Действующий пастор храма, молодой человек по имени Боб Кобел, подстриженный под военный полубокс, ещё по телефону согласился со мной побеседовать. Чтобы меня встретить, он даже вышел на стоянку, когда я запирал автомобиль, и пригласил меня смягчить непростую беседу кофе с пончиками. Выглядел парень как недавний школьник-спортсмен, слегка отяжелевший, но бодрости духа не утративший.

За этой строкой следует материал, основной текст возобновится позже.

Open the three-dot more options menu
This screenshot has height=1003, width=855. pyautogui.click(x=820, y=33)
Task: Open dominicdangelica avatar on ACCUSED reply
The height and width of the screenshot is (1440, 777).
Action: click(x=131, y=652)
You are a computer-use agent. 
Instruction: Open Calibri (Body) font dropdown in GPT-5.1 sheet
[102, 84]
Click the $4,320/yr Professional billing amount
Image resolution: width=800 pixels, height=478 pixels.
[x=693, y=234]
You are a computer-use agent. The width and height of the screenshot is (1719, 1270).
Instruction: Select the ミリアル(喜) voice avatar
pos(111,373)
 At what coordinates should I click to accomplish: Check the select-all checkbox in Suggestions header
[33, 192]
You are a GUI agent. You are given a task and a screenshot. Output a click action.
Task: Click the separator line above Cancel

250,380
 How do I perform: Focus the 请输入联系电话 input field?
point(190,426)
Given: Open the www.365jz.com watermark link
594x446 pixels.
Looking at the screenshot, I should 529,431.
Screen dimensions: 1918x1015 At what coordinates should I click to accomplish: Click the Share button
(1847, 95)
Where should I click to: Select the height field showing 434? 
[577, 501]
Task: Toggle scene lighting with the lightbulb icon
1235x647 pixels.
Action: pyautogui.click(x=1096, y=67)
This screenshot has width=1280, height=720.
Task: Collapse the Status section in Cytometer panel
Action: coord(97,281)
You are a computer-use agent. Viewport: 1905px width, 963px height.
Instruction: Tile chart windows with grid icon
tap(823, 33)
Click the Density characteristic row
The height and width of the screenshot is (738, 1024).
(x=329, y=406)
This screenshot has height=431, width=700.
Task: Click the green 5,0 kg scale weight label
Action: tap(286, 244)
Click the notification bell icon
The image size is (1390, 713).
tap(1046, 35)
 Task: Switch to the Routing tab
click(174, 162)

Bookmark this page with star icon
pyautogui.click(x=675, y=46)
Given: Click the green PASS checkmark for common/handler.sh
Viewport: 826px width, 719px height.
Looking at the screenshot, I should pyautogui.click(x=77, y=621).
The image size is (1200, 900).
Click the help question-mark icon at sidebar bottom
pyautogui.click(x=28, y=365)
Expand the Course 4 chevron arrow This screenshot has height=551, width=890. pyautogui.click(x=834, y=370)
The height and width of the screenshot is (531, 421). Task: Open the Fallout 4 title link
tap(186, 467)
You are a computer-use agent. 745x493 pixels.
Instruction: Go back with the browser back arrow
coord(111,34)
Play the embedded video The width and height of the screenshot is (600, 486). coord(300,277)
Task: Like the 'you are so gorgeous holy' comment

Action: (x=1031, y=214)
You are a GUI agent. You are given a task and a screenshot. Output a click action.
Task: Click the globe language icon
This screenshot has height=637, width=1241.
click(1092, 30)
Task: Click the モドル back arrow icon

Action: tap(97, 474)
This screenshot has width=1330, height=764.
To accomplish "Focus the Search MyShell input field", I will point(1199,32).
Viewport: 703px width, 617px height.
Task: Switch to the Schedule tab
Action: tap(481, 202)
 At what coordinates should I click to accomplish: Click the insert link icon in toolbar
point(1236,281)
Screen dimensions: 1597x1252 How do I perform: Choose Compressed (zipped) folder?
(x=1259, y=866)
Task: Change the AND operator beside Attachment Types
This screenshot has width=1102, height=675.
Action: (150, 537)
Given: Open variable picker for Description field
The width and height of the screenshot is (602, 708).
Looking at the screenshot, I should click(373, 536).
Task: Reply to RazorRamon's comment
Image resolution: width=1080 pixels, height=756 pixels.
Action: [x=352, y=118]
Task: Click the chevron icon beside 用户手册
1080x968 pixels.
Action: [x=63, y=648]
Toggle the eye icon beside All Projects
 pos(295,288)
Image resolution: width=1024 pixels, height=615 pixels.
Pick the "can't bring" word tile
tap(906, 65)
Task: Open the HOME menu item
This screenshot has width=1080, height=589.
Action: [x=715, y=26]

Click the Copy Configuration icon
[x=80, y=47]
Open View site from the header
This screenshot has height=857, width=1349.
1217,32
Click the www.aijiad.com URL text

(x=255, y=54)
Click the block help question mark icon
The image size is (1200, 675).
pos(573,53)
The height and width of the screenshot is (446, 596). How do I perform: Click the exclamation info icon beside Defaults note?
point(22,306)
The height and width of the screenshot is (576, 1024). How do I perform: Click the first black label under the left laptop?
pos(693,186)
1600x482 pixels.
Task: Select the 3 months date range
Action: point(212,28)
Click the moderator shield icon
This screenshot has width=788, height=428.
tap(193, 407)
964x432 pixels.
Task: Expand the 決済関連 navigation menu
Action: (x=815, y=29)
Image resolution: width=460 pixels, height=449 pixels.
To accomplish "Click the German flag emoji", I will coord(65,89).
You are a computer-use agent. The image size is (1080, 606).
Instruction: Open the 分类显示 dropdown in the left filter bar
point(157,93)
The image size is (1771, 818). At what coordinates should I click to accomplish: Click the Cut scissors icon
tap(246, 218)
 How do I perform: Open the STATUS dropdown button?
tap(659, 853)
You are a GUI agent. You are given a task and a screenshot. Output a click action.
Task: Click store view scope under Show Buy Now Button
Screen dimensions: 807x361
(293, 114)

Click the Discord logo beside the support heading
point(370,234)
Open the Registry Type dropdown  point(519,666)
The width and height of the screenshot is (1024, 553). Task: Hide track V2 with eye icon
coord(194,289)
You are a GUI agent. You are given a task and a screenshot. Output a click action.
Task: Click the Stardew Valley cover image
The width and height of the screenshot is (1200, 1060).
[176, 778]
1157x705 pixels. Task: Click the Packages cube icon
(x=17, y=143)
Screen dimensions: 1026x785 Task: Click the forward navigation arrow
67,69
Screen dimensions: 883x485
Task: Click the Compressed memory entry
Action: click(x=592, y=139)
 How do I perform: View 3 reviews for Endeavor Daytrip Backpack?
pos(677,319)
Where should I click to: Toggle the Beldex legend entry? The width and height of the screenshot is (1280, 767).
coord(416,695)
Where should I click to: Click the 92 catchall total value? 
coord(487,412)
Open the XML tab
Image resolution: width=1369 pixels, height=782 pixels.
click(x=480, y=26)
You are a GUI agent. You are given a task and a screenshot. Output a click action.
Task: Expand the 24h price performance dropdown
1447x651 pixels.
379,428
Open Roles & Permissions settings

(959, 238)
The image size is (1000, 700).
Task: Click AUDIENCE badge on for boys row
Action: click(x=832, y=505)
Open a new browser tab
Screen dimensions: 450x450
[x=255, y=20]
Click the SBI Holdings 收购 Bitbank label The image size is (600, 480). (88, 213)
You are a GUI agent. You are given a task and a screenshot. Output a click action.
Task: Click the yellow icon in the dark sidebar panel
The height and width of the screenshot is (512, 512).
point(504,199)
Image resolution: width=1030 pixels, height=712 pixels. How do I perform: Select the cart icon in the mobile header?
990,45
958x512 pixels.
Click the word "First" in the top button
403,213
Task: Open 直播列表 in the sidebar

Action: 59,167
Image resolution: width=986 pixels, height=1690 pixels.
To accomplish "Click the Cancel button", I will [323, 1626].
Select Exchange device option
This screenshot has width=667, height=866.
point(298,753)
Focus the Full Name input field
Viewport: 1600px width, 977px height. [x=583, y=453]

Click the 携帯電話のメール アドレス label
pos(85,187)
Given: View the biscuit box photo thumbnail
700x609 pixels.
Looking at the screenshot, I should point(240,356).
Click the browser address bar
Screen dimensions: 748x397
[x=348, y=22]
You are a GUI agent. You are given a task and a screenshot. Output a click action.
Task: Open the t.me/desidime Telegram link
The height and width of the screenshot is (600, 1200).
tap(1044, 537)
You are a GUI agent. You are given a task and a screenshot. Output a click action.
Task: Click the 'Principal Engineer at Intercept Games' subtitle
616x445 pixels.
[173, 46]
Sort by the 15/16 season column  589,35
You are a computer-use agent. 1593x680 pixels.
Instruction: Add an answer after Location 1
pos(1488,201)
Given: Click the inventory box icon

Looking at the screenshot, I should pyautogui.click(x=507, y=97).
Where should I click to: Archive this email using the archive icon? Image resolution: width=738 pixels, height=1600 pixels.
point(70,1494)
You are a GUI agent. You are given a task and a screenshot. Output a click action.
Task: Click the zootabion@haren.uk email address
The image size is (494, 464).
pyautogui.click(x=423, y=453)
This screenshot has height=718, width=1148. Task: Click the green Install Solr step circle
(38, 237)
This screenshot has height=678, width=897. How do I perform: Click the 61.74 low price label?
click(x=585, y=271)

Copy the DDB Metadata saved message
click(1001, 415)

— Я размышлял над вашими словами. Понимаю, почему вы хотите встретиться с Дианой Лоутон. А вы понимаете, что это щекотливая тема для нашей церкви?
— Извините, не вполне.
— Спасибо за откровенность. Я объясню. Пастором я здесь стал уже после шума вокруг красной телицы, но в общине состою уже давно. Диану и Саймона тоже давно знаю. Я мог назвать их своими друзьями.
— А теперь?
— Хотелось бы верить, что мы по-прежнему друзья. Но лучше спросите об этом у них. Видите ли, доктор Дюпре, община нашей церкви немногочисленна, но история её весьма неспокойна. Начали мы как дворовая община старомодных христиан Произволения Божия, к которым присоединилась горстка хиппи, осколков «Нового царства». Объединяющим мотивом служила истовая вера в неизбежность конца времен и искреннее стремление к христианскому братскому единению. Можете себе представить, как нелегко все эти люди притирались. Постоянные противоречия, раскол, поиски своих уголков в христианском учении, их доктринированность… Двое спорят до хрипоты, а остальным непонятно, из-за чего сыр-бор вспыхнул… Саймон же с Дианой объединились с группой закоренелых посттрибуляционистов, решивших подчинить себе общину. Это привело к политическим осложнениям, которые с мирской точки зрения можно было бы назвать и борьбой за власть.
— И в этой борьбе они потерпели поражение?
— Ни в коей мере. Они этой власти добились. На некоторое время, по крайней мере. Они радикализировали «Табернакл», постепенно превращая его в неудобную для большинства институцию. Один из наиболее активных оппонентов — Дэн Кондон. Он и установил связь с течением, споспешествующим Второму Пришествию с помощью всесожжения рыжей телицы. Что лично мне кажется явной натяжкой. Как будто Господь Саваоф, царь воинств небесных, станет дожидаться успеха каких-то ветеринаров, чтобы призвать верных под знамёна веры.